Northeastern (46th Annual) and North-Central (45th Annual) Joint Meeting (20–22 March 2011)

Paper No. 3
Presentation Time: 2:00 PM


SAMSON, Scott D., Department of Earth Sciences, Syracuse University, Syracuse, NY 13244 and DASGUPTA, Tathagata, Department of Geology, Kent State University, Kent, OH 44242,

A wealth of information concerning magma chamber complexities has been gathered in recent years based primarily on the observation of chemical and isotopic zonation in phenocrysts from Recent volcanic rocks. In particular, considerable data now exists for the Sr isotopic zonation of feldspar phenocrysts in modern tephra. Fewer isotopic zonation data exist for other minerals in young volcanics and there is an almost total absence of data for minerals in ancient tephra, making it difficult to assess the level of complexity of magma chamber evolution in ancient systems. To test the potential for intracrystal isotopic variation in highly altered ash beds we determined initial Sr isotopic compositions of apatite from an extensive ~ 450 Ma K-bentonite collected in the southeastern USA. Although single crystals have not yet been measured, groups of a small number of crystals from a vertical transect in the bentonite show similar isotopic variations that are seen in phenocrysts from recent tephra. Single-crystal work will allow for more detailed comparisons with Quaternary systems.

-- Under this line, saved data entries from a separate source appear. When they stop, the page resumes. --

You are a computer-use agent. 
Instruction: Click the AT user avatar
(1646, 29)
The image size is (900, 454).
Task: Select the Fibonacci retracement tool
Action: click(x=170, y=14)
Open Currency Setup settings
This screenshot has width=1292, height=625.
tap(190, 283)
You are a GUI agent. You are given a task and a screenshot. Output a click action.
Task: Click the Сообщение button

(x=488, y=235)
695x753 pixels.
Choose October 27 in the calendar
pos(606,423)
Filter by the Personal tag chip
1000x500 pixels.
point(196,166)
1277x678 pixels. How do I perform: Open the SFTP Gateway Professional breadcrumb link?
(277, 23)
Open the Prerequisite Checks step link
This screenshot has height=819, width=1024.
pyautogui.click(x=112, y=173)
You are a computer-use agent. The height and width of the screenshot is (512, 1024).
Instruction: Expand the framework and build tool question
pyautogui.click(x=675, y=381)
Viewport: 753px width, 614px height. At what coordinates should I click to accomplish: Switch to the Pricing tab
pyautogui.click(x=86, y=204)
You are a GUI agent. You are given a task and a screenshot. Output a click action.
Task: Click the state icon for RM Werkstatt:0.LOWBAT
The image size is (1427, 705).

There have been far fewer studies investigating the isotopic variability in minerals from plutonic rocks than in volcanic rocks, despite the potential insights that might be gained from such studies. There is an increasing body of Hf isotopic data from zircon which suggests that mineral isotopic zonation might be as common in plutons as in tephra, but because of the possibility of zircon xenocrysts and the large isobaric corrections that must be made during in situ Hf isotope ratio measurements it would be beneficial to have additional isotopic data from other minerals. We thus investigated the utility of measuring both Sr and Nd isotopic ratios in apatite from a series of ~ 300 Ma Appalachian granitoids. Although many of the plutons show only a small range in isotopic composition between core and rim, several plutons demonstrate very large differences. It is thus possible that isotopic homogeneity of minerals in granitic plutons is the exception rather than the rule.